* [Text]
------

Geranosaurus is a genus of heterodontosaurid ornithischian dinosaur that lived during the Early Jurassic, between 191.1 and 187.5 million years ago. It is known from a single species, G. atavus, that was named in 1911 by Robert Broom for partial jaws found during road-cutting in South Africa. The genus name is likely derived from the word for “crane” in reference to the bird-like limb bones, while the species name means “ancestor” likely in reference to its position as an early ornithischian. The limited material and poor preservation of Geranosaurus have rendered it difficult to diagnose, with authors accepting it as a dubious name though differentiable from its relative Heterodontosaurus, the only other heterodontosaurid known from the Clarens Formation.

------

* [Dataset excerpts]
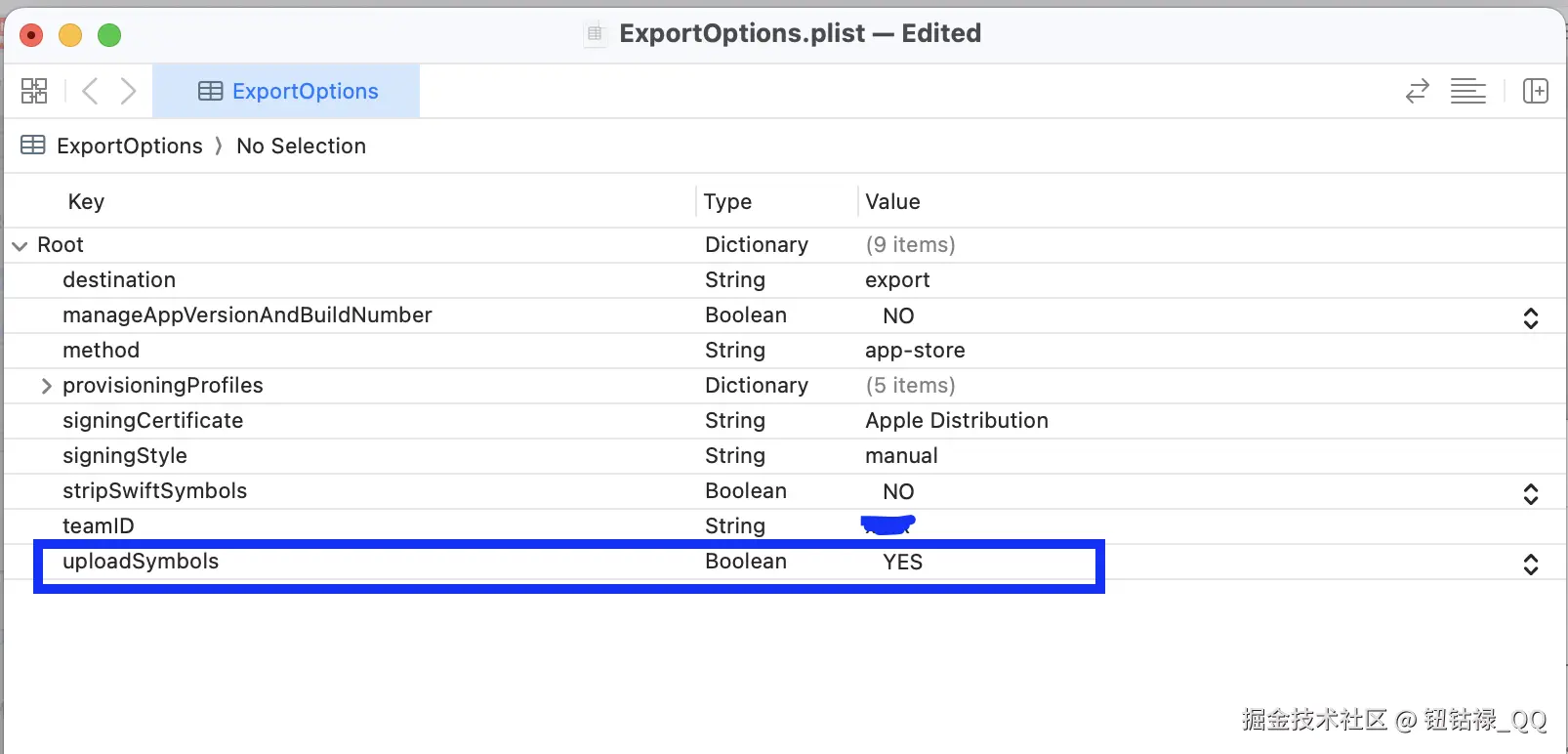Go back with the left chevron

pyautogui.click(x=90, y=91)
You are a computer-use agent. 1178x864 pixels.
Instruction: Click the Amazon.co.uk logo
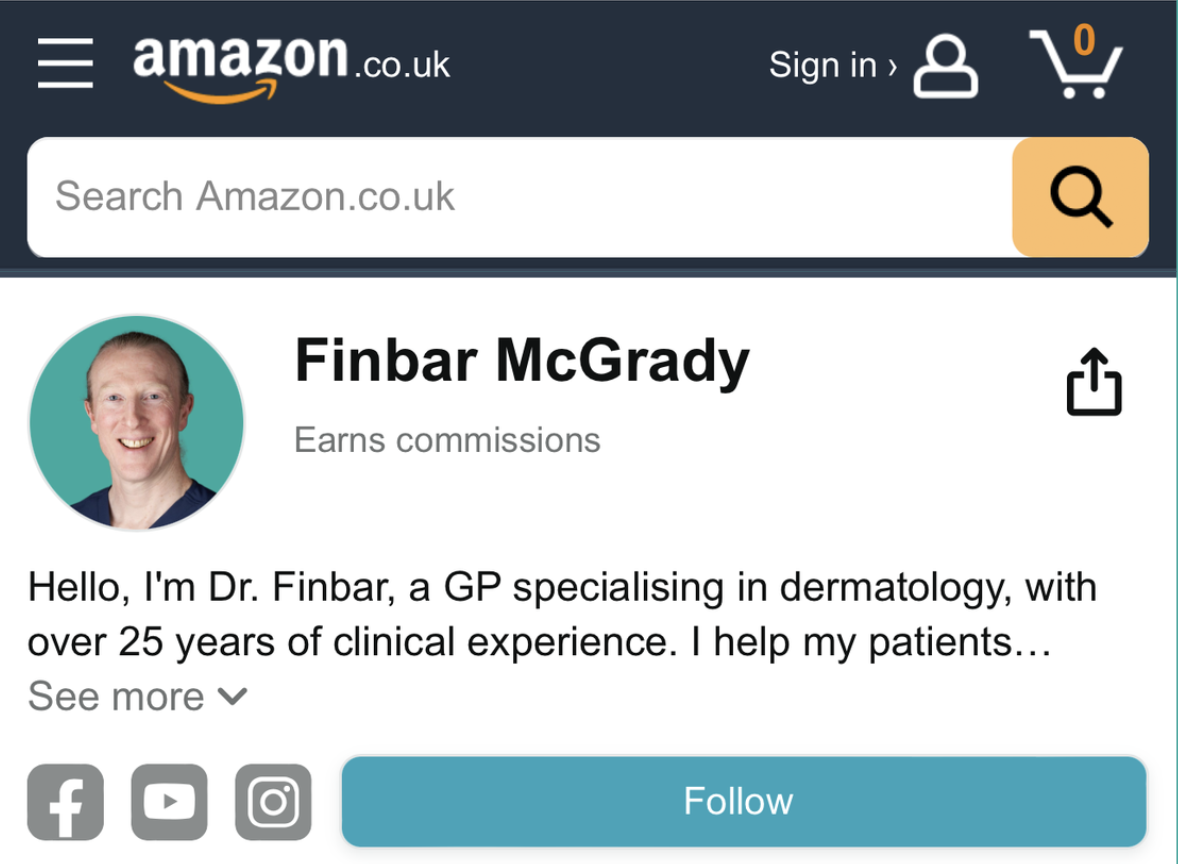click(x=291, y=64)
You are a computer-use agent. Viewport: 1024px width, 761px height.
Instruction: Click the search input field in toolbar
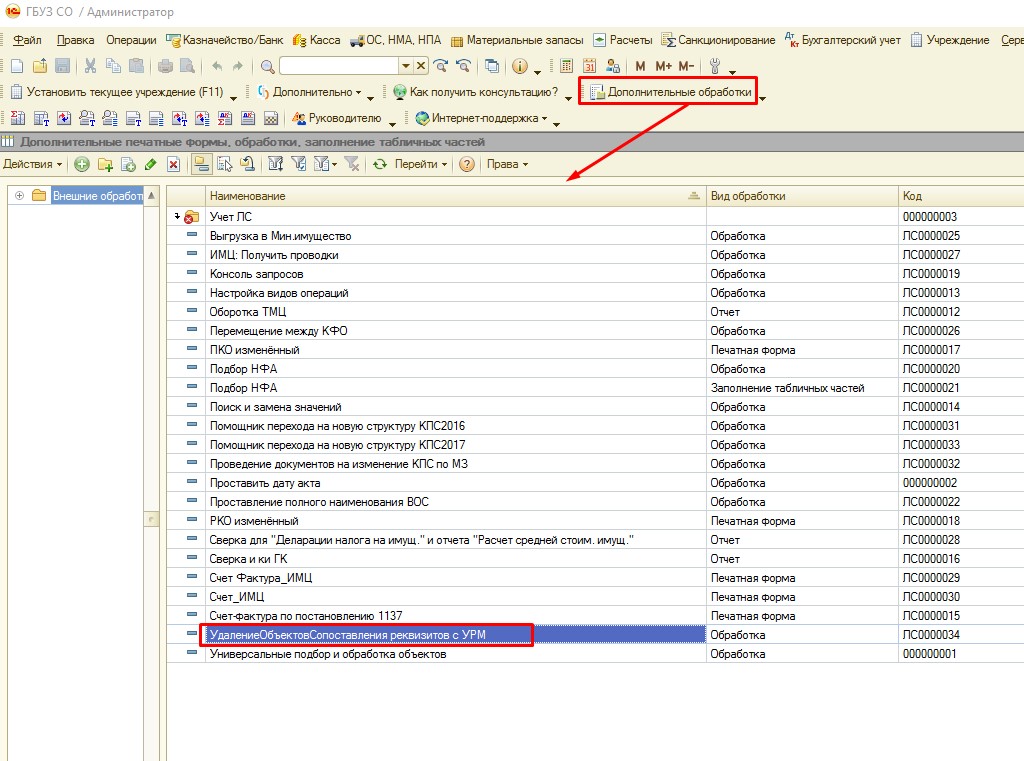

------

* [Exercise instructions] Based on the Geranosaurus text, explain in one to three sentences why the genus has been difficult to diagnose.

* [Written solution] Geranosaurus has been difficult to diagnose because its material is limited and poorly preserved. As a result, authors accept the name as dubious, though they still consider it differentiable from its relative Heterodontosaurus.